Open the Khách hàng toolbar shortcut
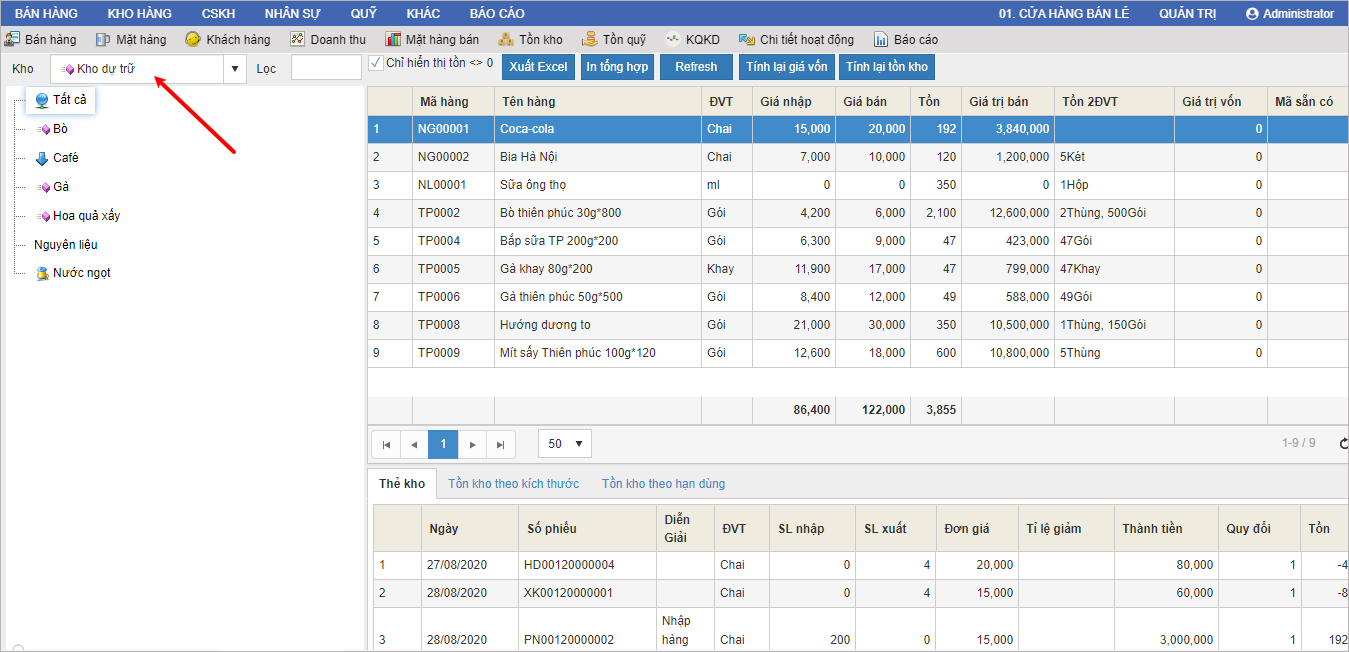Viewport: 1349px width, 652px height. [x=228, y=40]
··········
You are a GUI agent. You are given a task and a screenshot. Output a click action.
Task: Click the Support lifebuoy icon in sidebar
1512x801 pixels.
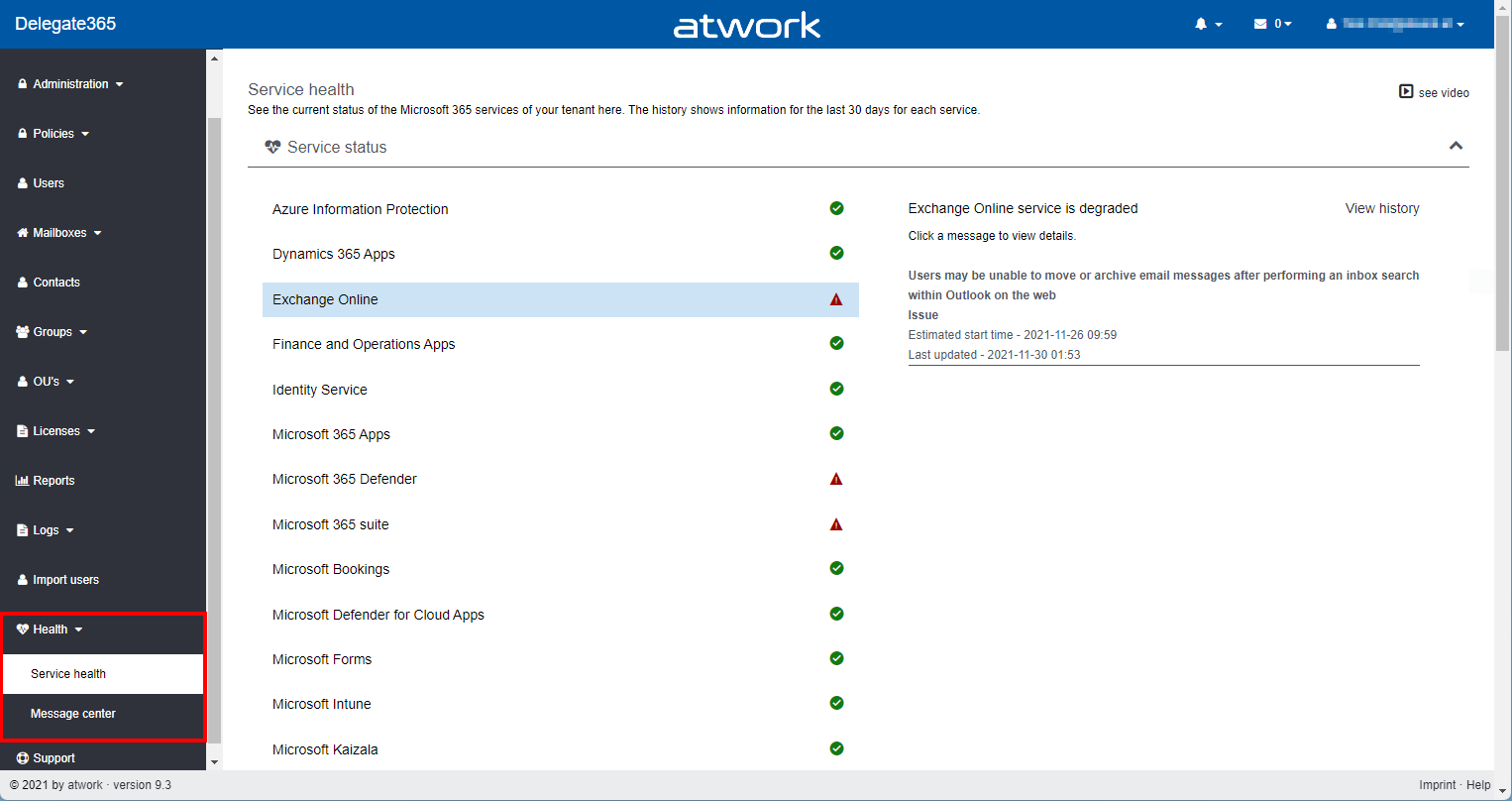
··········
> WHAT THE TASK ASKS: Every line above from the line with "Task: Click the" to the line with "1512x801 pixels." is wanted, ends included; write them out exactly and add no other line.

> EXERCISE OUTPUT:
Task: Click the Support lifebuoy icon in sidebar
1512x801 pixels.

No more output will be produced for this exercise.